A particle of specific charge (charge/mass) $\alpha$ starts moving from the origin from rest under the action of an electric field $\overrightarrow{E}=E_0\hat{i}$ and magnetic field $\overrightarrow{B}=B_0\hat{k}$. Its velocity at $(x_0,y_0,0)$ is $(4\hat{i}-3\hat{j})$. The value of $x_0$ is :
(All parameters are in SI unit.)

• A. $\frac{13\alpha E_0}{2B_0}$
• B. $\frac{16\alpha B_0}{E_0}$
• C. $\frac{25}{2\alpha E_0}$
• D. $\frac{5\alpha }{2B_0}$

Answer 1

The correct option is C $\frac{25}{2\alpha E_0}$

Given:
$\overrightarrow{E}=E_0\hat{i}$ and $\overrightarrow{B}=B_0\hat{k}$

Initially the charged particle is at rest. Hence, at $t=0$, it will start to accelerate along $(+ve)x-$direction due to presence of electric field. So initial velocity of charge will be along $\text{+ve}x-$ direction.

Given,

Final velocity, ${\overrightarrow{V}}_f=4\hat{i}-3\hat{j}$

$\therefore |{\overrightarrow{V}}_f|=V_f=\sqrt{4^2+3^2}=5\text{m/s}$

Now using work energy theorem;

$W_{elect}+W_{mag}=\Delta K.E$

As we know that work done by magnetic force $\left(W_{mag}\right)=0$.

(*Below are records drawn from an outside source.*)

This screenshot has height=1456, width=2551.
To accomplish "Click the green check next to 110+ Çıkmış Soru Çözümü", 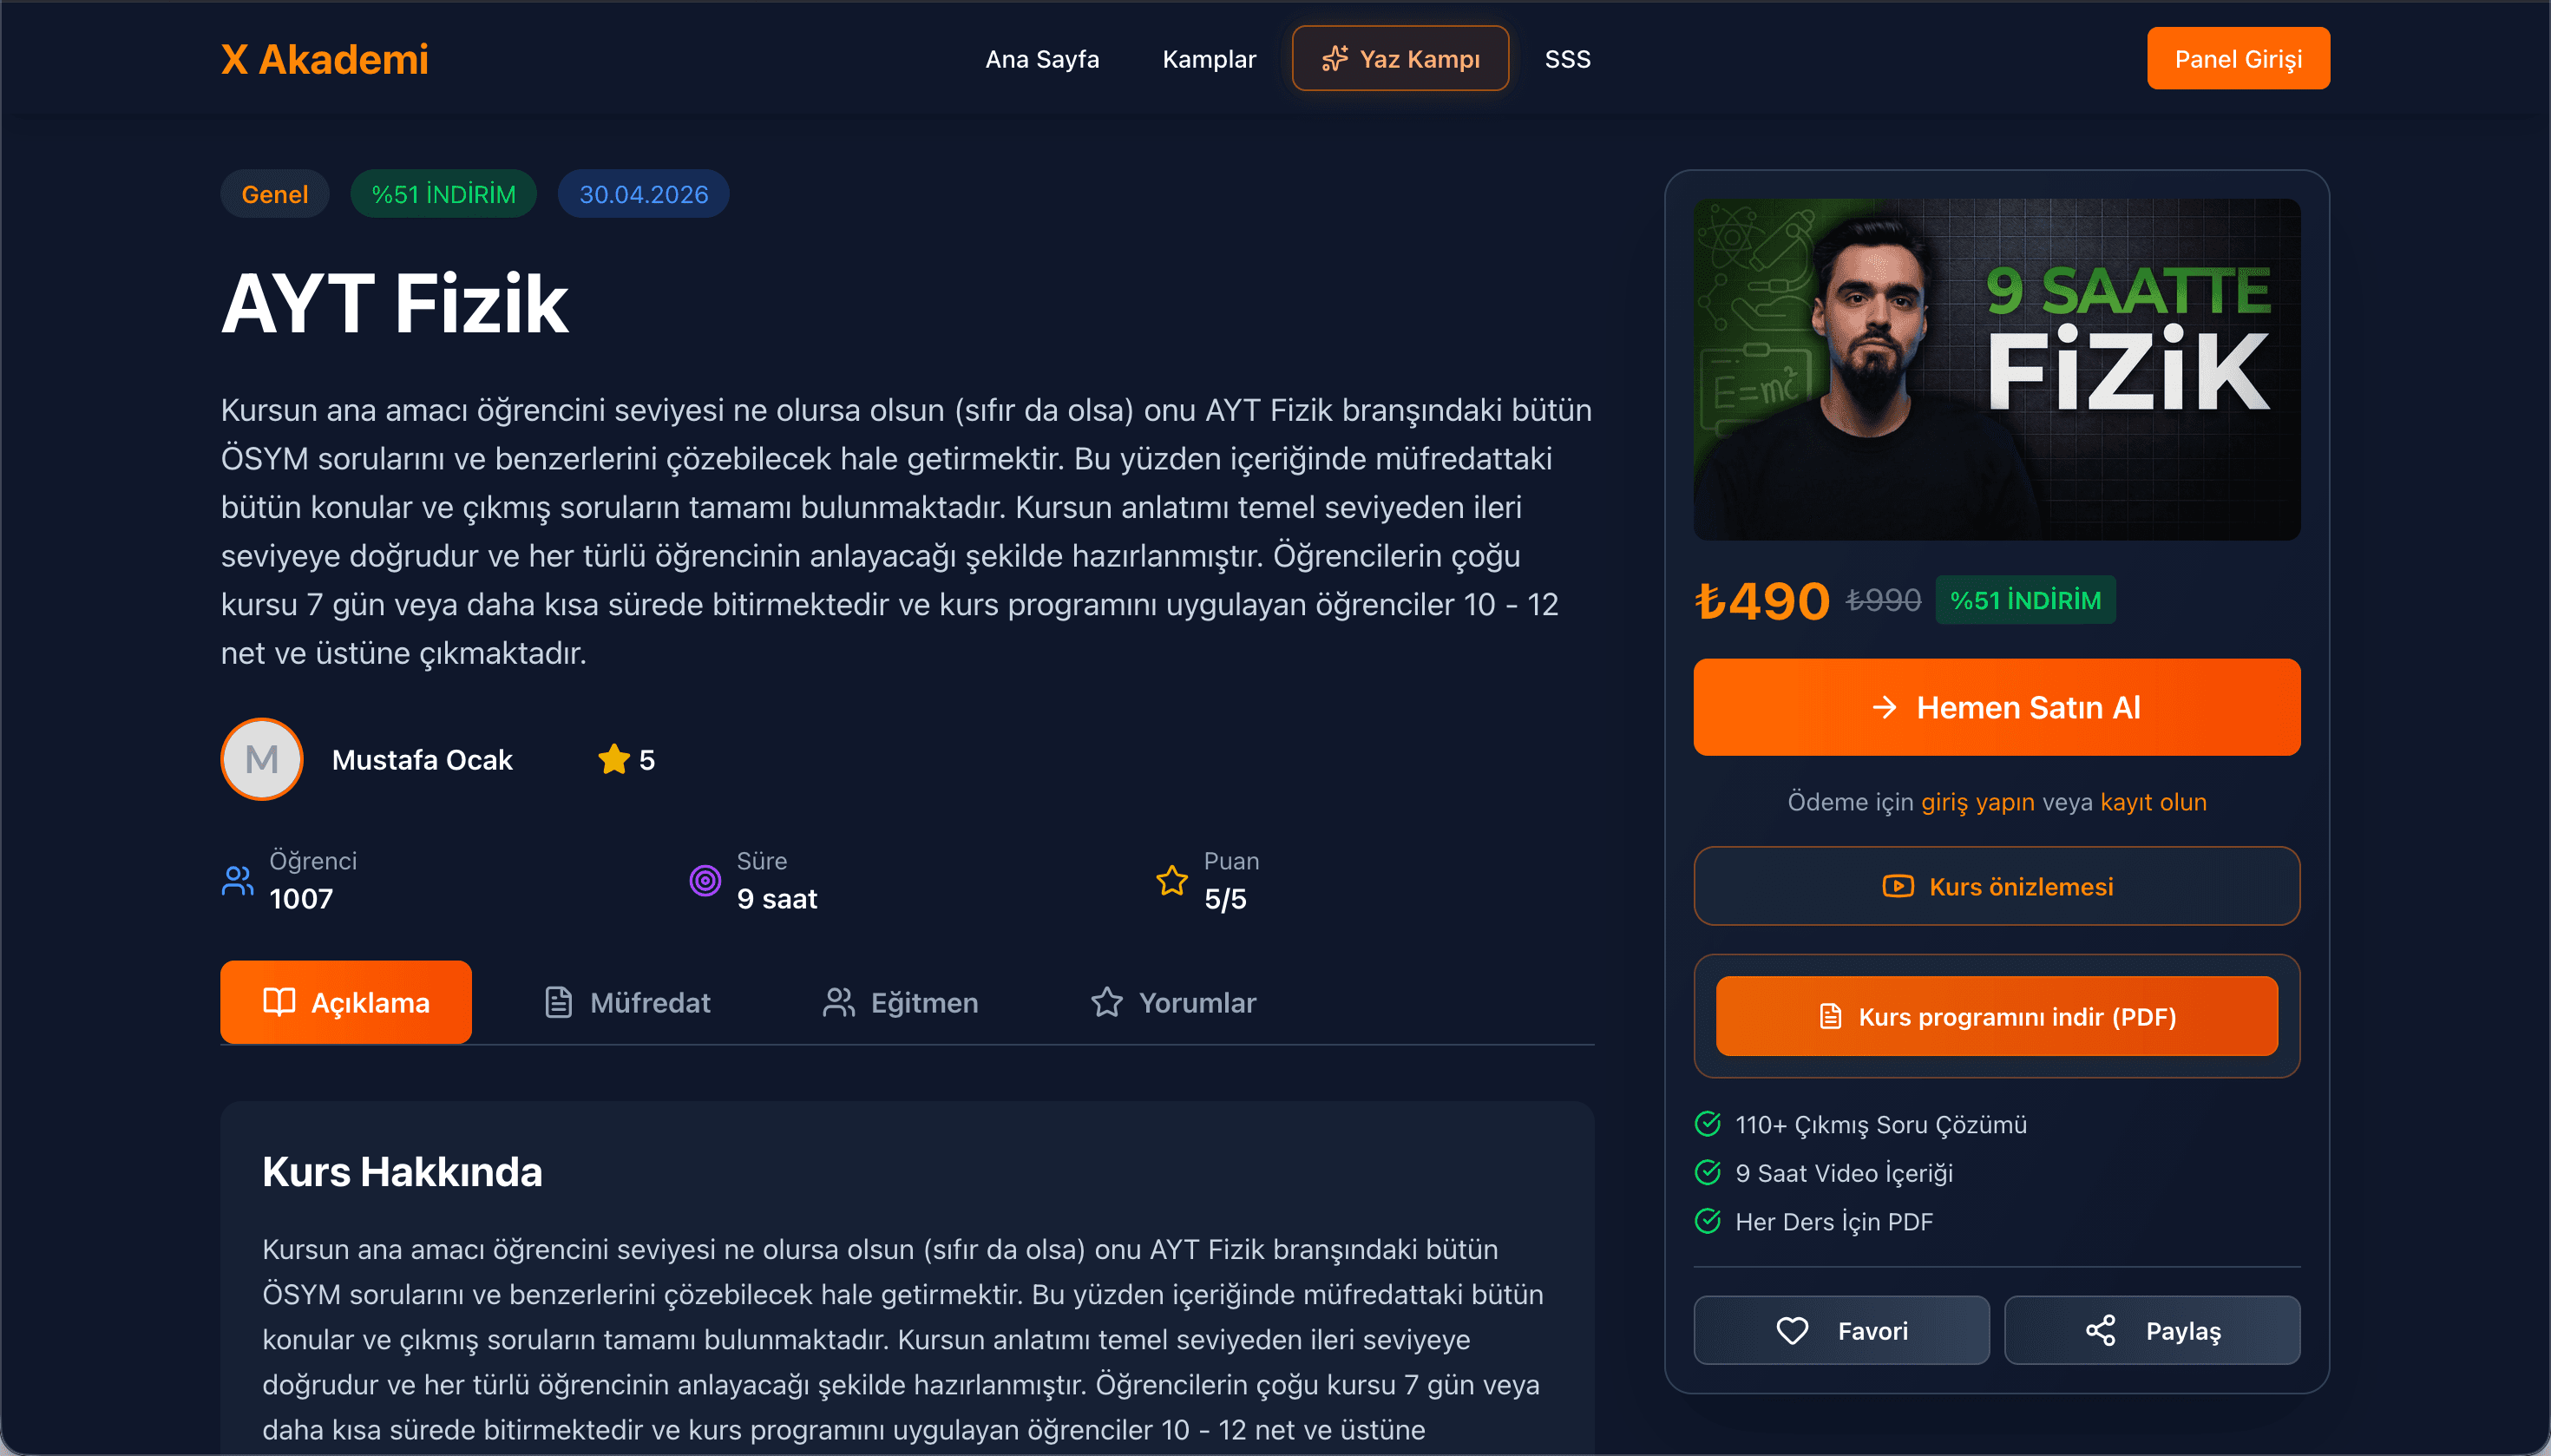I will (1708, 1125).
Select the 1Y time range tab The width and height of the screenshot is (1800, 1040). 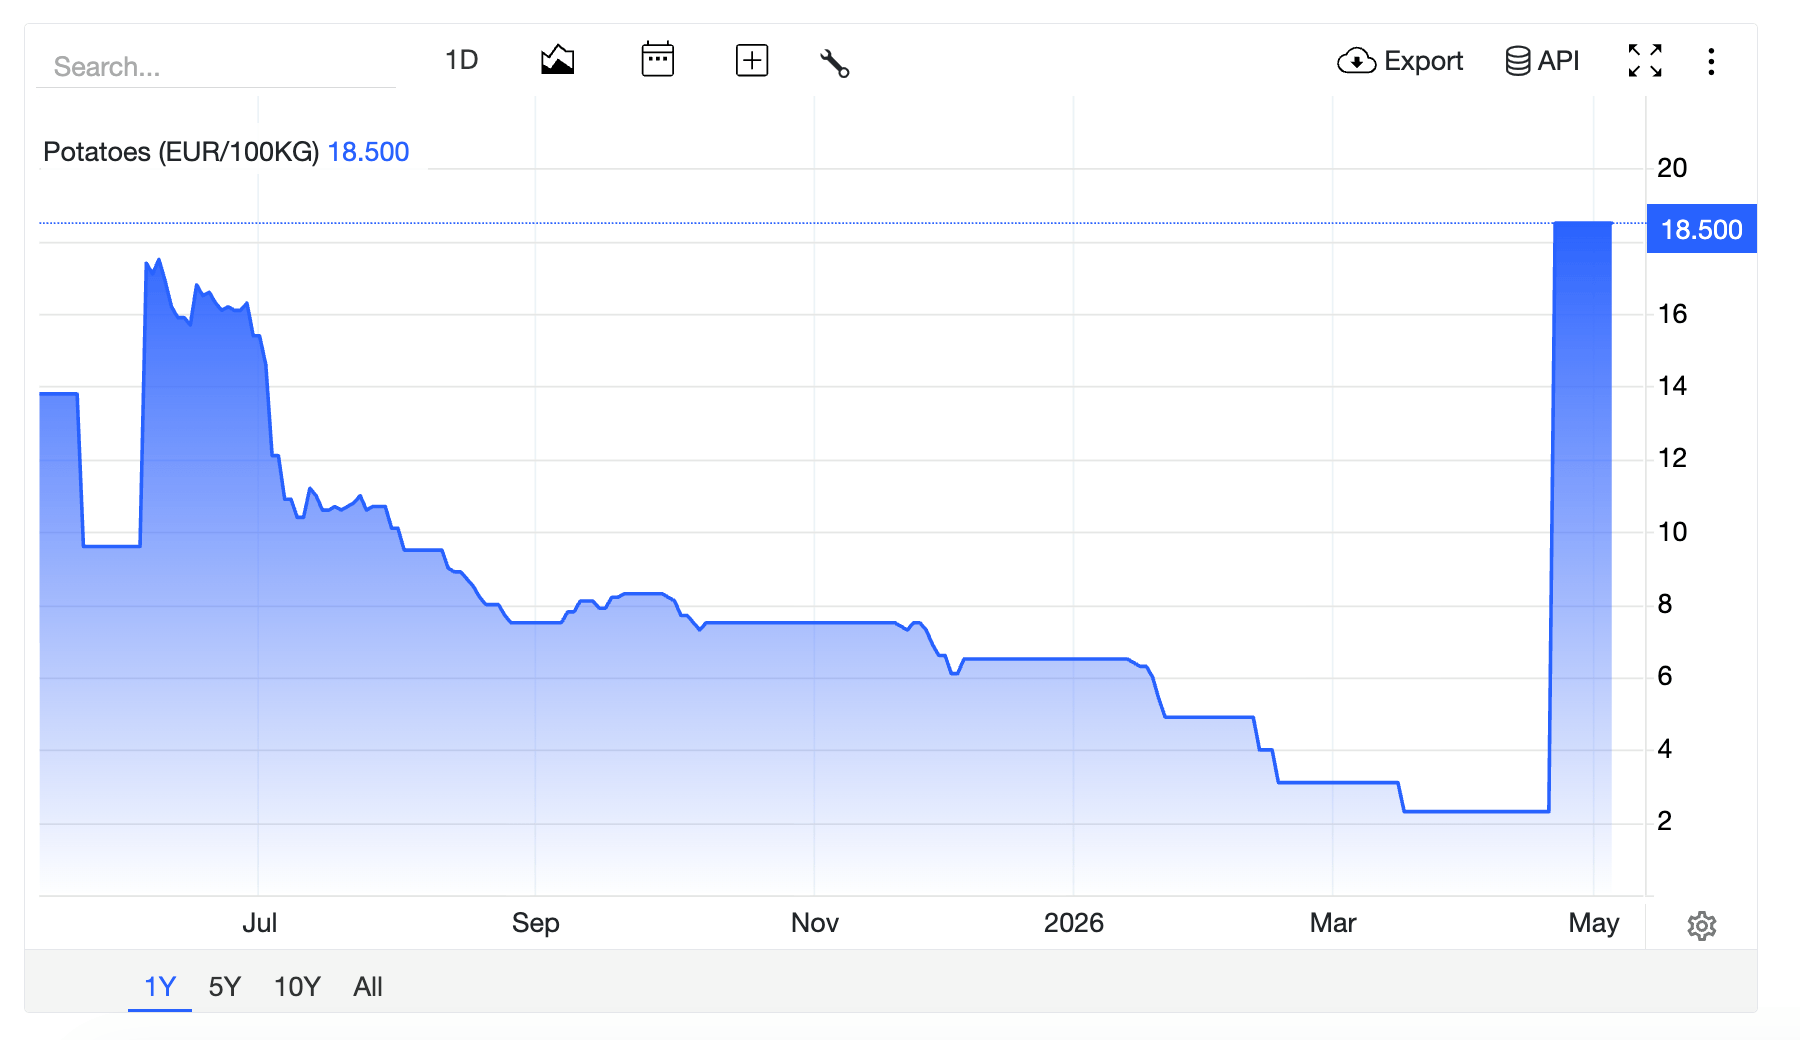pos(160,987)
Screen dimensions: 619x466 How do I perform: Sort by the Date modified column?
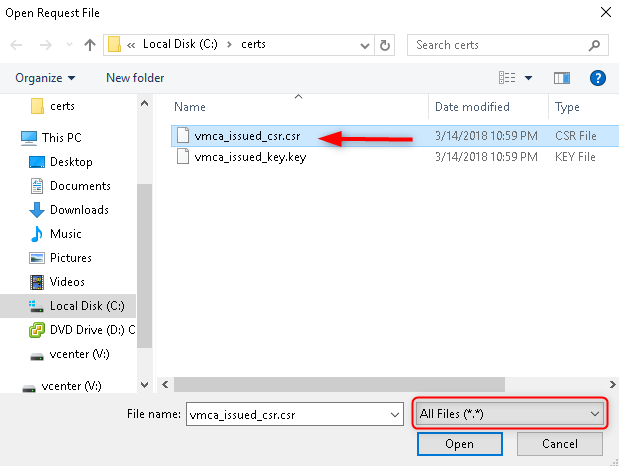[472, 107]
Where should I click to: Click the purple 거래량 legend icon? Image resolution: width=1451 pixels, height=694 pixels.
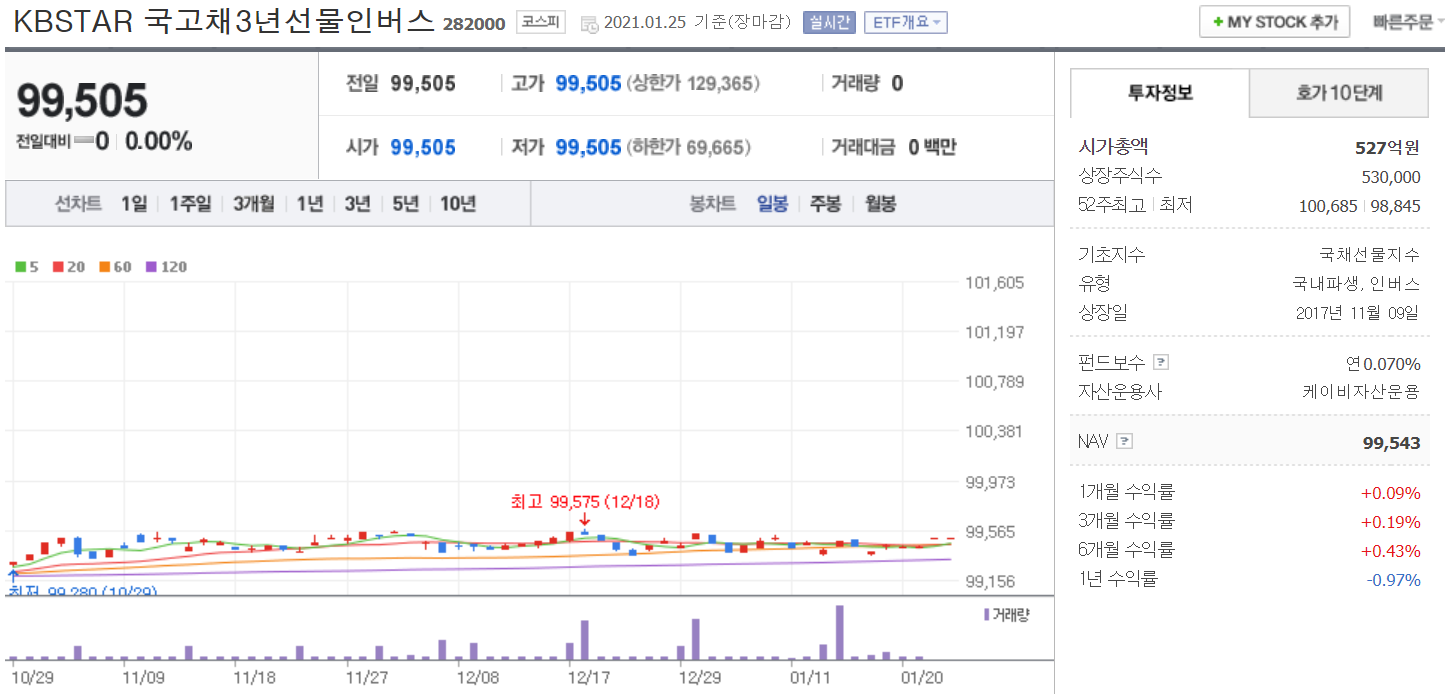coord(987,614)
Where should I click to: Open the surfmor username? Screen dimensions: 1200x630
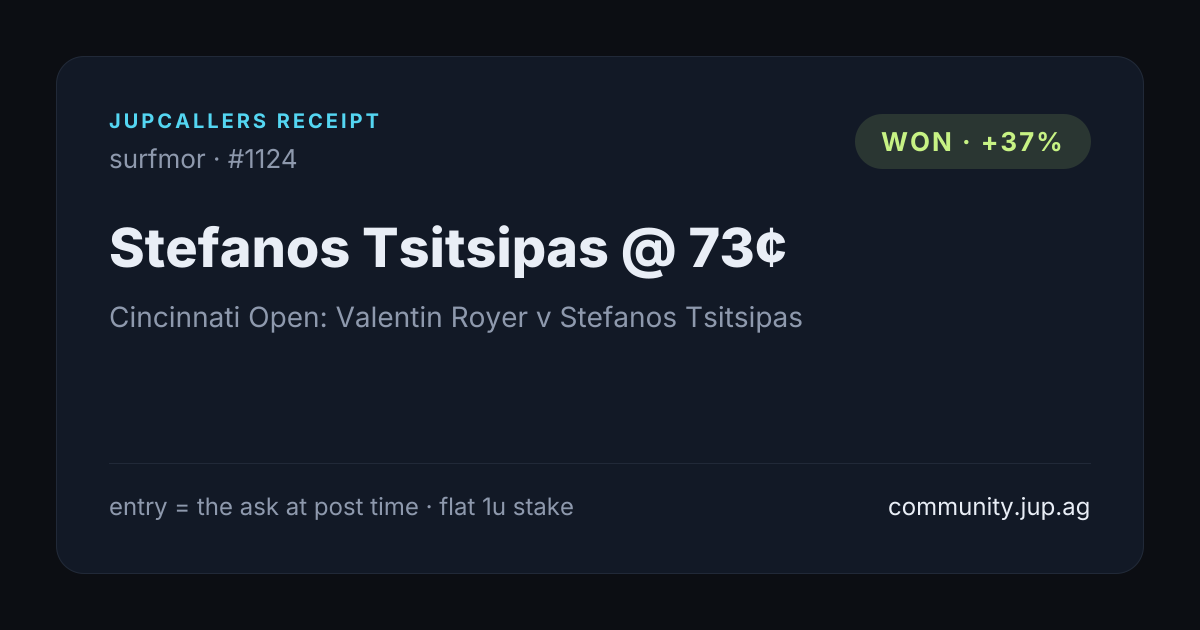157,159
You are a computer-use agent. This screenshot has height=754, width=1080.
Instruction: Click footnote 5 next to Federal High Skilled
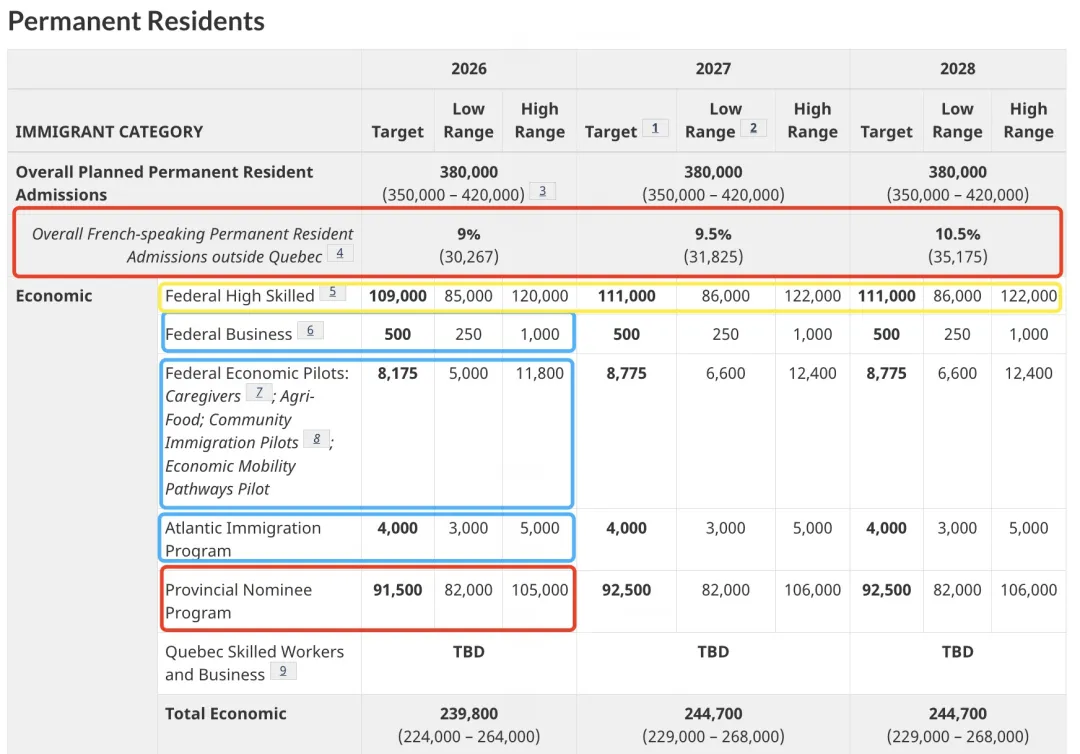point(332,293)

$W_{elec}+0=\frac{1}{2}\times m\left(5^2\right)-0$

$W_{elec}=\frac{25m}{2}........\left(1\right)$

The position of particle is $(x_0,y_0,0)$
Here, $\Delta x=x_0-0=x_0$

Workdone by electric force:

$W_{elec}=\left(q{E}_0\right)\Delta x=\left(q{E}_0\right)x_0.....\left(2\right)$

From Eqs $\left(1\right)$ & $\left(2\right)$ we get;

$\frac{25m}{2}=q{E}_0{x}_0$

According to problem, $\alpha =q/m$

$\therefore x_0=\frac{25m}{2q{E}_0}=\frac{25{\alpha }^{-1}}{2E_0}=\frac{25}{2\alpha E_0}$

Hence, option $\left(c\right)$ is the correct answer.